• What this task involves
Instruction for the entries below: return the part that opens with the line containing "Click the Make column header" and closes with the line containing "Given: Click the magnifier search icon", exactly, and no pictures.

• Data to process

+ + + + +

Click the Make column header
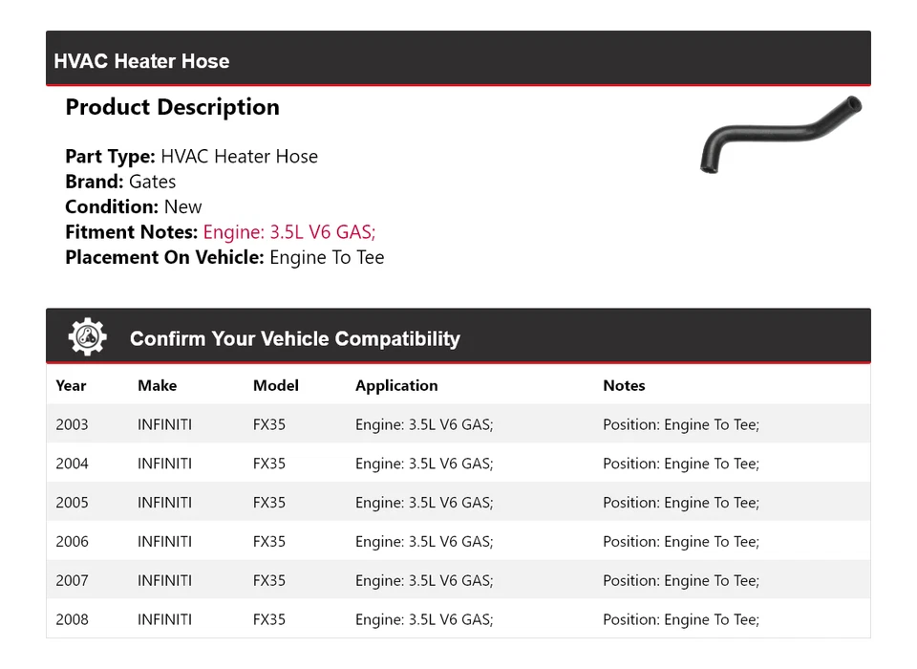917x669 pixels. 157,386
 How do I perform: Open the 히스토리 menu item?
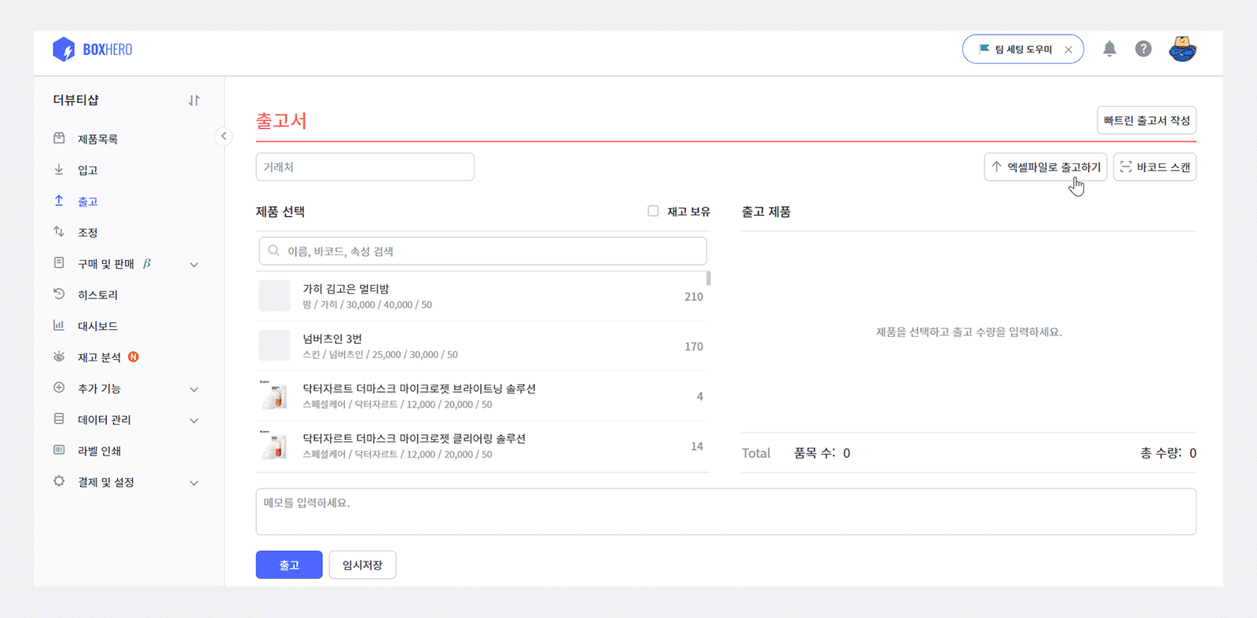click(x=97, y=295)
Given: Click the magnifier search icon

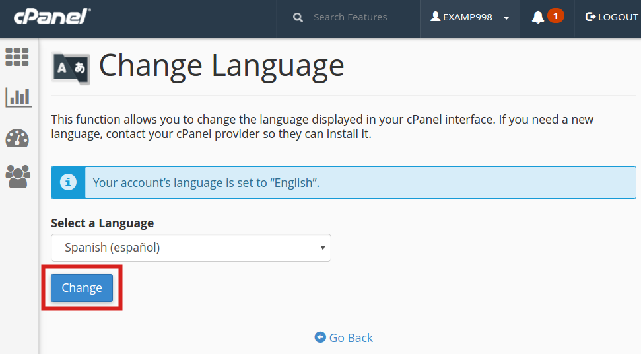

+ + + + +

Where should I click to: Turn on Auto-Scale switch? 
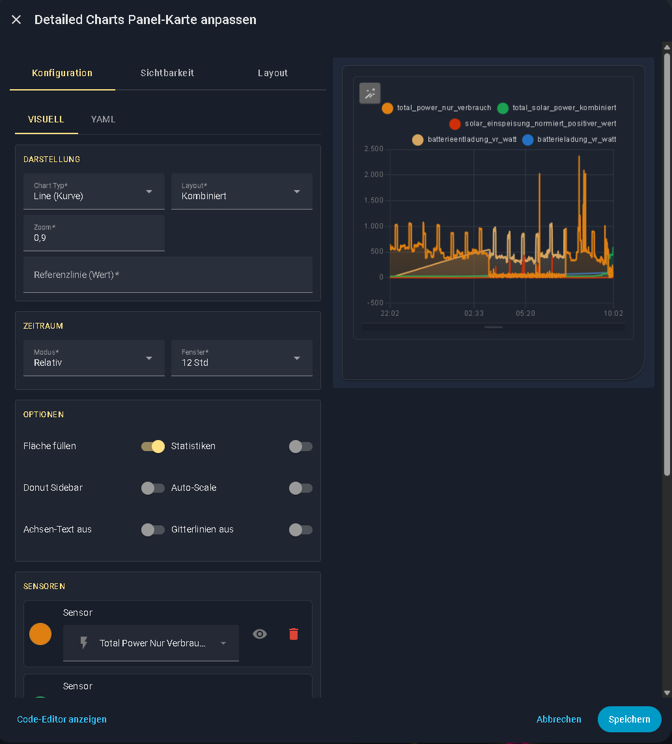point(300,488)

+ + + + +

• Result of the task
Click the Make column header
917x669 pixels. 157,386
 How do I perform: Open the 히스토리 menu item?
click(x=97, y=295)
Given: Click the magnifier search icon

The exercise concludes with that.